The conventional approach to teaching is what UCLA researcher Dick Schmidt calls “block practice . When you practice or focus on learning one particular thing over and over again, it’s block practice. For example, you might study history for hours on end, or practice just your serve in a tennis lesson.

Schmidt promotes a different approach to teaching called alternation, which mixes up the information or skills that you practice. Another UCLA researcher, Bob Bjork, is studying alternation in his psychology lab. One of his experiments involves teaching participants art styles by showing them a series of images on a screen. Some of the participants are introduced to the blocky practice of art styles (all six examples of an artist’s style are shown before moving on to that of another artist), while in others their images alternate (examples of different artist’s styles are mixed together).

When the two groups are subsequently tested for how well they can recognize an artist’s style in a painting they have not seen before, the interleaving group typically scores around 60% and the block group around 30%.

Surprisingly, about 70% of the participants in this experiment said they felt the block practice was most effective in helping them learn. Obviously, we need to do a little work to understand what helps us learn best.

Bjork believes alternation works better because it plays on our natural ability to recognize patterns and outliers . When applied in the real world, it also gives us the ability to regularly review information as we alternate what we already know with new information.

Some examples of alternation might be cycling between three different subjects you need to study before exams, practicing speaking, listening and writing skills in a foreign language in tandem rather than blocks, or practicing righthand, backhand and serve in the same tennis. lesson, rather than postponing one lesson for each.
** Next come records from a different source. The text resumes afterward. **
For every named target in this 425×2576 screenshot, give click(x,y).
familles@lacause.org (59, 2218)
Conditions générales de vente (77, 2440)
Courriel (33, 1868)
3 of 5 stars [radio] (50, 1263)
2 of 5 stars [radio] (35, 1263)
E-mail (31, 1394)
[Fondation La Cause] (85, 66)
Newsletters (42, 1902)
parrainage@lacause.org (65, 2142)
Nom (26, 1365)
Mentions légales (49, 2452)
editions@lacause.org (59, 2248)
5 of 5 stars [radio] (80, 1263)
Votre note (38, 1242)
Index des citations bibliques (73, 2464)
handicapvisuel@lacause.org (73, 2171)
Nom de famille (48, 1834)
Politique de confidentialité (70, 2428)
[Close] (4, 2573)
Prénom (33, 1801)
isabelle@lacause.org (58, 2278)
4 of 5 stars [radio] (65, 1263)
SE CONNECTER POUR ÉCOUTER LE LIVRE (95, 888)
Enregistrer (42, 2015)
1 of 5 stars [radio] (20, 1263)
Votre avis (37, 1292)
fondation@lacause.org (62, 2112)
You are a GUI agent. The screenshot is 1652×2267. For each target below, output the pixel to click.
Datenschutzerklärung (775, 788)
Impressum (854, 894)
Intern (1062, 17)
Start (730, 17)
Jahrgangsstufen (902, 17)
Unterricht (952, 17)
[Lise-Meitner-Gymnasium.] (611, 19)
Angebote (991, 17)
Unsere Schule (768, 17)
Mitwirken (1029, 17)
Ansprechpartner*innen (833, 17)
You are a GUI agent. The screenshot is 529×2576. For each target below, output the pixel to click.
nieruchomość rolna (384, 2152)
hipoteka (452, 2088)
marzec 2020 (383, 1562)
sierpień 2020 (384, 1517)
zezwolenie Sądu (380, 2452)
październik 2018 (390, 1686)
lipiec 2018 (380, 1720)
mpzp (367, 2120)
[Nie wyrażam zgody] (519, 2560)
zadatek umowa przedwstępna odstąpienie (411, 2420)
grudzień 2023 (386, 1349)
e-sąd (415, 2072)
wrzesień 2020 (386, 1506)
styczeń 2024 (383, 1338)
Action: When you learn or practice a new technique, practice it alternating with other techniques. For example, if you train in golf, train in others at the same time to mix the two. If you are learning new information, mix information you already know – for example, old vocabulary words and new ones when you are learning a foreign language.

As Bob Bjork says, we all need to become smarter learners. “In almost any job, you have to continue to manage some new technology,” he said, so “it’s very important to just know how to manage your learning.”